KANSAS CITY, Mo. -- Apparently it's just going to be Texas' destiny this season to be the "other.'' The "other'' Big 12 team with Final Four aspirations, and the "other'' program with the blue-chip recruiting class.However, it works in Texas' favor -- as well as the recruits' -- that their most highly-touted freshmen, guards Avery Bradley and J'Covan Brown, and swingman Jordan Hamilton, are also the "others'' on their own team. The fate of the team won't ride on them, the way Kentucky's will depend on John Wall and Co. No need so far for any of the Longhorn trio to save the day as Wall did in his very first collegiate game against Miami University.
What Bradley, Brown and Hamilton have done so far hasn't led the highlight shows, and that's good for Texas, because they have more than enough veteran players to handle that. And enough to handle actually steering the Longhorns out of the occasional ditch and back on course to victory. They are now 3-0 going into Tuesday night's final of the CBE Classic at Kansas City's Sprint Center, against Pittsburgh, and while there was never any reason to believe that they wouldn't eventually handle Iowa, the winless and increasingly overmatched Hawkeyes did throw a scare into them in Monday's nightcap.
When things did get dicey, it was Texas seniors Damion James and Dexter Pittman, who set the tone coach Rick Barnes wanted: more defensive focus, less offensive recklessness. The 17 straight points Texas scored early in the second half, to erase a brief three-point lead and pave the way to an 85-60 cruise, were generated by Pittman's and Jones' utter dominance in the middle at both ends.
But the youngsters ended up being the statistical beneficiaries, which is fine with all concerned until Bradley, Brown and Hamilton really figure out all of what they have to do to help Texas fulfill its promise for this season.
"That's why we have the luxury of going to veterans,'' Barnes said Monday night, pointing out that when they needed that defensive effort to tilt the momentum back their way to start the second half, it was upperclassmen guards like Justin Mason and Varez Ward who were on the floor and led the way.

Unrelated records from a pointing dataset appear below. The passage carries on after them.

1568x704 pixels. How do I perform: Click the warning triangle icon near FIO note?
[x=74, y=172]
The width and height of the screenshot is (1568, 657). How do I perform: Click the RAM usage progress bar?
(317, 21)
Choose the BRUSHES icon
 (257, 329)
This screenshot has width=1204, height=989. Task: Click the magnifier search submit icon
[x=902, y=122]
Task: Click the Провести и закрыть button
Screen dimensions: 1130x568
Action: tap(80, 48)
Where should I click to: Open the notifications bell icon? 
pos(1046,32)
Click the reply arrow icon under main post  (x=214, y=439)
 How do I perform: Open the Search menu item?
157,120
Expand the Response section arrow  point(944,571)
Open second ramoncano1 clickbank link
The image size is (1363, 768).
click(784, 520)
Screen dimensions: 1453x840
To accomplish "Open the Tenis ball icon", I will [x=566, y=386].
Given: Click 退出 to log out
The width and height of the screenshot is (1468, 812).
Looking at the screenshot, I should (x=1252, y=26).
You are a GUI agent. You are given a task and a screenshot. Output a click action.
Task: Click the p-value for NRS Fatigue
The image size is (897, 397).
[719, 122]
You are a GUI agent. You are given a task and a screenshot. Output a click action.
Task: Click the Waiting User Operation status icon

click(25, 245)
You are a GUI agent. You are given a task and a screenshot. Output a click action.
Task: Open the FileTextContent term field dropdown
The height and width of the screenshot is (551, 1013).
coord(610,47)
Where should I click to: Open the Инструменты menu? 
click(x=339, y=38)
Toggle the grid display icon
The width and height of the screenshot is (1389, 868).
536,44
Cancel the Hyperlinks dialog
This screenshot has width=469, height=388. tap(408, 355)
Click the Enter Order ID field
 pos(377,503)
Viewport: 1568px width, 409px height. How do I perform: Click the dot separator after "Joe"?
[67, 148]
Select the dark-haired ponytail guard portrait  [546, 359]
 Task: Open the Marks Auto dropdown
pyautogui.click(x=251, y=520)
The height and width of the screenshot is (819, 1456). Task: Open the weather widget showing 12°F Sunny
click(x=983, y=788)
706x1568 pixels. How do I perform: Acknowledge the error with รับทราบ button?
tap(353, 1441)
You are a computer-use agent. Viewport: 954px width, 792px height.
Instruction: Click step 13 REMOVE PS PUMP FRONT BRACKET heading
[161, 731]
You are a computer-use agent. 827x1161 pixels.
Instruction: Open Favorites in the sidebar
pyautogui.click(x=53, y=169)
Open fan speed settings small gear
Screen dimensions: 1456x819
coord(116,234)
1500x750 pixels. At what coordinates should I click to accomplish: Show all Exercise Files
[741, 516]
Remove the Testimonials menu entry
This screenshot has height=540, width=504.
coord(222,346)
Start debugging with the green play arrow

That duo combined for 10 points, but it wasn't points they needed at that moment.
Bradley, the consensus all-America two-guard from Tacoma, Wash., and Brown, the in-state dynamo, capitalized on what went on at the other end, pushing the tempo on turnovers and missed shots and finding ways to get to the basket. They combined for 25 points, and hooked up on a lob from Brown to Bradley at full speed during the decisive 17-0 run.
Hamilton, meanwhile, had helped build Texas' first-half big lead with his 3-point shooting -- 12 of his 16 points, all four of his threes, came in a nine-minute outburst that got the Longhorns a double-digit lead. Barnes praised that, and praised Bradley, who got his first collegiate start, for his hard work to get open on offense.
But ...
"We've got depth at the guard spot,'' he said, "but overall, the younger guys don't sustain the intensity over long periods of time. When we take them out of games, they don't understand yet what it means to play two or three of really hard, intense defense.
"They're getting better. They just have to sustain it for a longer period of time.''
Until they do, there are the veterans -- who were the players brought out of the locker room to talk after the game, not coincidentally.
"That's our job,'' said the burly Pittman (15 points, 11 in the second half, plus eight rebounds and three blocks). Those guys really don't know the ropes yet; they're still learning. But they have great talent, and they can do a lot of things that can help us out every night when other guys are still struggling.''
Yes, there were a lot of "buts'' when the freshman class was discussed. The same is going on at Kentucky and has since practice began last month; and at North Carolina, where people are now getting what Roy Williams was talking about in the preseason in the wake of the beating Syracuse handed it last week in New York.
Bradley, Brown and Hamilton will have the chance to stay somewhat in the background for the time being, their shortcomings partly obscured by the responsibilities being taken on by the likes of James, Pittman and Mason. They, and the Texas program overall, can pick and choose when the spotlight goes on them. It will fall on them full-strength eventually -- possibly as early as Tuesday against guard-dominated Pittsburgh, definitely next month when they get North Carolina and Michigan State, and January will be here soon enough.
But as long as it doesn't have to right away, why not live in the shadows when the chance is there? For now, the Texas trio can enjoy being the "others."